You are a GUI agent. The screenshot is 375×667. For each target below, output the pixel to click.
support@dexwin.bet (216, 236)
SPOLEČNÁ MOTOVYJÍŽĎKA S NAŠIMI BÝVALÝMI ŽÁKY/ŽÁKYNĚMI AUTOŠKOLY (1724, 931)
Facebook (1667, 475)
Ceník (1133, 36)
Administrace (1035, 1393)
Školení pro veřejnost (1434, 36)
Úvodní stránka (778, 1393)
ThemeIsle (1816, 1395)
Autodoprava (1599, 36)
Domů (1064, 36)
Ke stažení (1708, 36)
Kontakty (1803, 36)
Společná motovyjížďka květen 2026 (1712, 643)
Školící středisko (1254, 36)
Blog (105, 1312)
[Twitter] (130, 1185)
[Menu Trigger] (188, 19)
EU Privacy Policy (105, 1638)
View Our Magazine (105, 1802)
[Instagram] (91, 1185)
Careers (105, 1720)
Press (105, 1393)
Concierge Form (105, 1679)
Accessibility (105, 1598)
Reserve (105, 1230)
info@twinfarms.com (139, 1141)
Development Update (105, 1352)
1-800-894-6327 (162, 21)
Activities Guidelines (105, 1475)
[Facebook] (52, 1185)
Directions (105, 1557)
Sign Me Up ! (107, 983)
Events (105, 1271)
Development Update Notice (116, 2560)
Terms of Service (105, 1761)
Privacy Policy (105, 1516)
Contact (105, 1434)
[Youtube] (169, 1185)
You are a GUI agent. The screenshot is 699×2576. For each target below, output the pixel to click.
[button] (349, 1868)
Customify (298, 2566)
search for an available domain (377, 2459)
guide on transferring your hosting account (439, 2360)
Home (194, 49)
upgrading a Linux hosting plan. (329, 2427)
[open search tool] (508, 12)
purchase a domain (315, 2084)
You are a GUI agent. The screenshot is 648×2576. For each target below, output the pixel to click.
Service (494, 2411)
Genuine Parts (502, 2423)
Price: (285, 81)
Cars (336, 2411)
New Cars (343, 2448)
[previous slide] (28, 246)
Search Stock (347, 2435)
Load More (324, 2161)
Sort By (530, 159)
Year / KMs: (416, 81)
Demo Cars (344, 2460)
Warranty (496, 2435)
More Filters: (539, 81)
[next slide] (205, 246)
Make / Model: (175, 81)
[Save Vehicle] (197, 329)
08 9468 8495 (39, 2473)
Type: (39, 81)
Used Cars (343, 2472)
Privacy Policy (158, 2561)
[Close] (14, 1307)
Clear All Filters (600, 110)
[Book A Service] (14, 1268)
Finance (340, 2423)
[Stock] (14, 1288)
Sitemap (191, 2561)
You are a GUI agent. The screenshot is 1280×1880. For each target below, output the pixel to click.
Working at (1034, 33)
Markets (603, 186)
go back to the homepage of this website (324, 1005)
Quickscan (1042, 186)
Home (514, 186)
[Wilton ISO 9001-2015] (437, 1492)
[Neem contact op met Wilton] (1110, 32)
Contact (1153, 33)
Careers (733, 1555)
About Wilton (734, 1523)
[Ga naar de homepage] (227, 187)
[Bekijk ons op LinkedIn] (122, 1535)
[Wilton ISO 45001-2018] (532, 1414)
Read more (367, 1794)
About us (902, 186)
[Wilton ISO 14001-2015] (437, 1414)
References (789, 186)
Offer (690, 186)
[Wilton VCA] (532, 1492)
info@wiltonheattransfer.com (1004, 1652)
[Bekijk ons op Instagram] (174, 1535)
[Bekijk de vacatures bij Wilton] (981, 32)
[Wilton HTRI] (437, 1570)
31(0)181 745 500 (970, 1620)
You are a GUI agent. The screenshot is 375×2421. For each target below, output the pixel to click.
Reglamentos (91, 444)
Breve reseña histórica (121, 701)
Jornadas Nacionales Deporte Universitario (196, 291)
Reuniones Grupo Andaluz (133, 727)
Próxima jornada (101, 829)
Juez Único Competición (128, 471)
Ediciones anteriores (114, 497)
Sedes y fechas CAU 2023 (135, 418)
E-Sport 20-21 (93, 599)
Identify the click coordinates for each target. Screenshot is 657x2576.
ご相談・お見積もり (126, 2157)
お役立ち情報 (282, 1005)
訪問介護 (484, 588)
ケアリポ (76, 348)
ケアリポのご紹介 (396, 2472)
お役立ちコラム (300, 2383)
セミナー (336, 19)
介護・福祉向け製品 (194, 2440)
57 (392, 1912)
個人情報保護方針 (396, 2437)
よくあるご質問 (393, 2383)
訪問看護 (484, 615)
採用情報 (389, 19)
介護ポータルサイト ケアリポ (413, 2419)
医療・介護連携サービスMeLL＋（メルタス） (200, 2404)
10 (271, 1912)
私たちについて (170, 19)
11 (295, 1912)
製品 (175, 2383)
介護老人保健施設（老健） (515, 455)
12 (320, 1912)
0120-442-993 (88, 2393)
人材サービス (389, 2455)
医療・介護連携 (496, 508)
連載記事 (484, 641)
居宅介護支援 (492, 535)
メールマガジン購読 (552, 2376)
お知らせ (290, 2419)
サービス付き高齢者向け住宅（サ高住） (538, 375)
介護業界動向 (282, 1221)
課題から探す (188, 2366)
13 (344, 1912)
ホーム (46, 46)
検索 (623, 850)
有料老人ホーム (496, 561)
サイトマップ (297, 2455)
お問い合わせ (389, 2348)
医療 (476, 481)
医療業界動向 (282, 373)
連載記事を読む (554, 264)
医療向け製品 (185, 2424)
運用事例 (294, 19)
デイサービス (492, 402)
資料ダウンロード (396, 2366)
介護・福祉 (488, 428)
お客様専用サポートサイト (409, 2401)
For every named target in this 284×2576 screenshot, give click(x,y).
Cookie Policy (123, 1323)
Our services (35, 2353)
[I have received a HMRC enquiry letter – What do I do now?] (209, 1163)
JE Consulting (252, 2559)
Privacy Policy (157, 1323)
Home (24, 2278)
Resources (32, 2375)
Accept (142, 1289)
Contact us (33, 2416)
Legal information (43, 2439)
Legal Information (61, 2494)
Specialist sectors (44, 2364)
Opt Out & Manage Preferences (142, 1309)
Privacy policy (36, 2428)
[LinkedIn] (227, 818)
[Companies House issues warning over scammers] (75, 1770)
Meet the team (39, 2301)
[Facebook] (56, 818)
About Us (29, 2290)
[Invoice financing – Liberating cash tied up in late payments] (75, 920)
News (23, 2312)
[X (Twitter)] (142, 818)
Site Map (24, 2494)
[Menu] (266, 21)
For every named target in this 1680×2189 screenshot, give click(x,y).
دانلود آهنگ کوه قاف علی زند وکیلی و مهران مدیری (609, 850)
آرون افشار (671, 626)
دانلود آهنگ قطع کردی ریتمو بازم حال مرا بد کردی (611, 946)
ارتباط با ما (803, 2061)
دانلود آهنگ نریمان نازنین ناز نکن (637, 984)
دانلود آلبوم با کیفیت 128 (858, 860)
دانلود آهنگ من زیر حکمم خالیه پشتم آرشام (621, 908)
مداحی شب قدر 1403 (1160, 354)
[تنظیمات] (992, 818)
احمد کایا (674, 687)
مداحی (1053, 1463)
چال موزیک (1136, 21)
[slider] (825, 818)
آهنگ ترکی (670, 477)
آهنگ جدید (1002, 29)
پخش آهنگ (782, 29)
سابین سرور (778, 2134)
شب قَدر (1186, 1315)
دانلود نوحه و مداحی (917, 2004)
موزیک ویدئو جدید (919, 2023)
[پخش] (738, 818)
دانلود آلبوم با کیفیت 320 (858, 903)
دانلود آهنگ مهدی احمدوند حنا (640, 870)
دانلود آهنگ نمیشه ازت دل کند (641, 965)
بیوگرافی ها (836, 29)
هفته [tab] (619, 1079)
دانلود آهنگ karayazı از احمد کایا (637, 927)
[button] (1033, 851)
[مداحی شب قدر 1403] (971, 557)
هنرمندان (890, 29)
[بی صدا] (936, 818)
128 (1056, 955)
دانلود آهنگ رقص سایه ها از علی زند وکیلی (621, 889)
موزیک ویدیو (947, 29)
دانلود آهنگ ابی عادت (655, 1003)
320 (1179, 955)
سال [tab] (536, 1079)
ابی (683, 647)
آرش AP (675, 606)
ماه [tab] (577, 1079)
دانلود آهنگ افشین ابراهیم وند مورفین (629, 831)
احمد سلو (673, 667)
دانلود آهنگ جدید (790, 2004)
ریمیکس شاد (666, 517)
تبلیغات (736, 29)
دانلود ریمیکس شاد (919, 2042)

(WHAT IS BEING ASKED) Across the data, how many lines have the word "target" in them? Respond with the number alone.

(RESULT OF THE TASK) 8